Let $f : \Bbb C \longrightarrow \Bbb C$ be an entire function i.e., analytic everywhere in $\Bbb C.$ Suppose $$\lim\limits_{\left \lvert z \right \rvert \to \infty} \dfrac {f(z)} {z} = 0.$$ Prove that $f$ is a constant function.
My attempt $:$ By the given condition it follows that $$\lim\limits_{z \to 0} z\ f \left (\dfrac {1} {z} \right ) = 0.$$
That means the function $h(z) = f \left (\dfrac {1} {z} \right )$ has a removable singularity at the origin. Hence $h$ is also an entire function. So there exist $M_1,M_2 \gt 0$ such that for all $z \in \Bbb C$ with $\left \lvert z \right \rvert \leq 1$ we have $\left \lvert f(z) \right \rvert \leq M_1$ and $\left \lvert h(z) \right \rvert \leq M_2.$ Which in turn implies that for all $z \in \Bbb C$ we have $\left \lvert f(z) \right \rvert \leq M,$ where $M = \max\ \{M_1,M_2 \}.$ Now Liouville's theorem finishes the proof.

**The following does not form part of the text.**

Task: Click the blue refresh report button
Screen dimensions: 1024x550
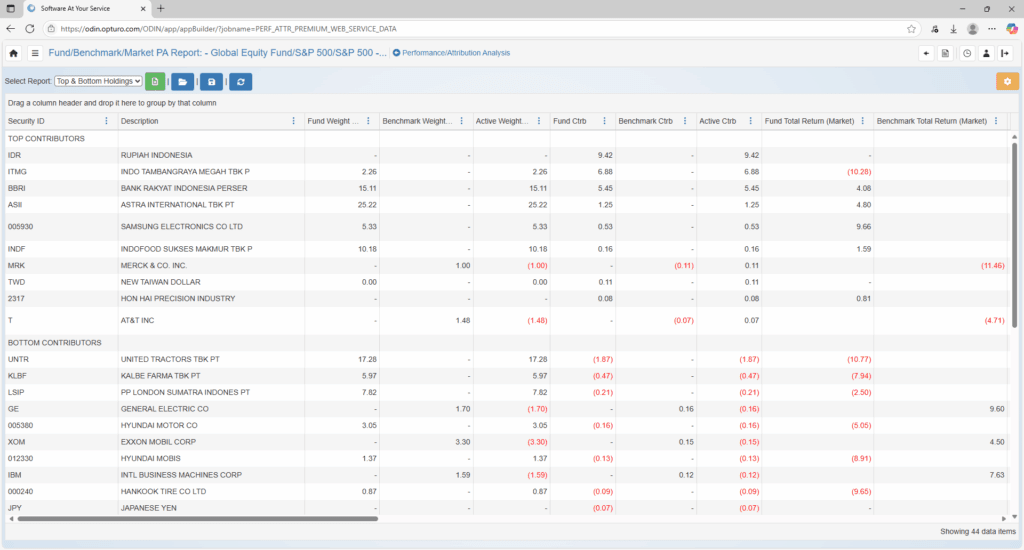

Is my attempt correct? Please verify it. I am also eager to know other alternative methods (if available) by using power series expansion of the entire function $f$ over the entire complex plane (this is the hint given with the problem). Any help in this regard will be highly appreciated.
Thanks in advance.